November 28, 2019

Fantastic Programming Project Ideas and Where To Find Them (a beginner-friendly version)

20 cool project ideas for data science, machine-learning app development, and web development

We all know that working on personal projects is a really important part of learning. It’s honing the discipline. Moving from theory to practice. A way of learning by doing.

It’s building to learn.

But isn’t the task of getting good project ideas the one that also prevents you from building stuff, in the first place? Isn’t it a narrow bottleneck?

Aren’t you tired of those lists of programming project ideas that suggest you analyze the Titanic dataset or a flower dataset or build things like a to-do list app, a snake game, a calculator, an ecommerce website, or something else that no one is going to find cool?
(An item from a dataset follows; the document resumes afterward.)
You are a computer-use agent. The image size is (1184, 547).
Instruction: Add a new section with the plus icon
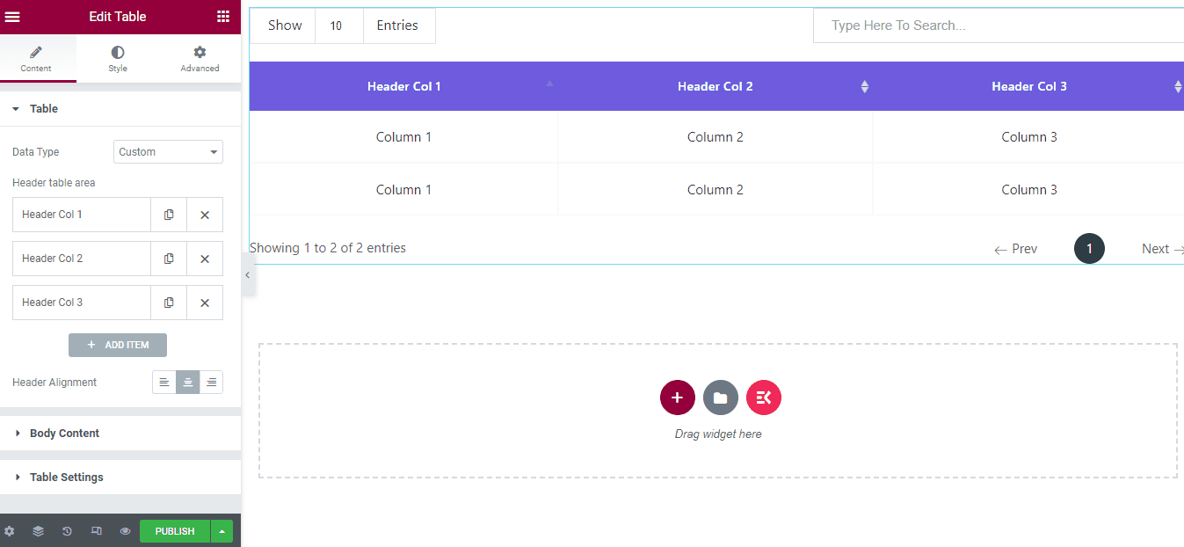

I find them really boring because no one is ever going to be excited about using the final result. To be honest, not even me.

I believe that you can train your mind to get better ideas — anyone can think of good ideas. If you look at enough of these projects and maybe work on a few, your mind will learn to recognize cool things that will be interesting to work on.

So, here I present some project ideas that I find really cool, grouped by their sources — my goldmines of fantastic project ideas.

Source 1:

Browsing through other people’s hackathon projects is a great way to come across good project ideas, because:

  • A lot of them are just small, cozy, warm pet projects: being personal projects built by young programmers in just 12 or 24 or 48 hours, they are definitely doable. (Yes, you can do it!)
  • You will know that you are building something worthwhile: most of them are hackathon-winning projects

How cool would it be if you created:

1. Search inside a YouTube video

A web application that lets you search inside a YouTube video and gets you to the point where that word is uttered — a Ctrl-F capability for videos.

And tricked yourself to learn Python, basic web development (HTML/CSS, Javascript).

2. A browser extension that refers you to a story with an opposite political view to the one you are reading

This will combat the effects of newsfeeds that allow people to only see posts on social media and news sites that agree with their point of view.

And tricked yourself to learn basic web development (HTML/CSS, JavaScript, jQuery), maybe some machine learning.

3. A web app to plan travel

A web app that allows you to enter the day and place where you plan to travel to and the amount of money you will be bringing along, and will provide you useful information about weather conditions and the value of your money.

And tricked yourself to learn basic web development (HTML/CSS/JavaScript), APIs.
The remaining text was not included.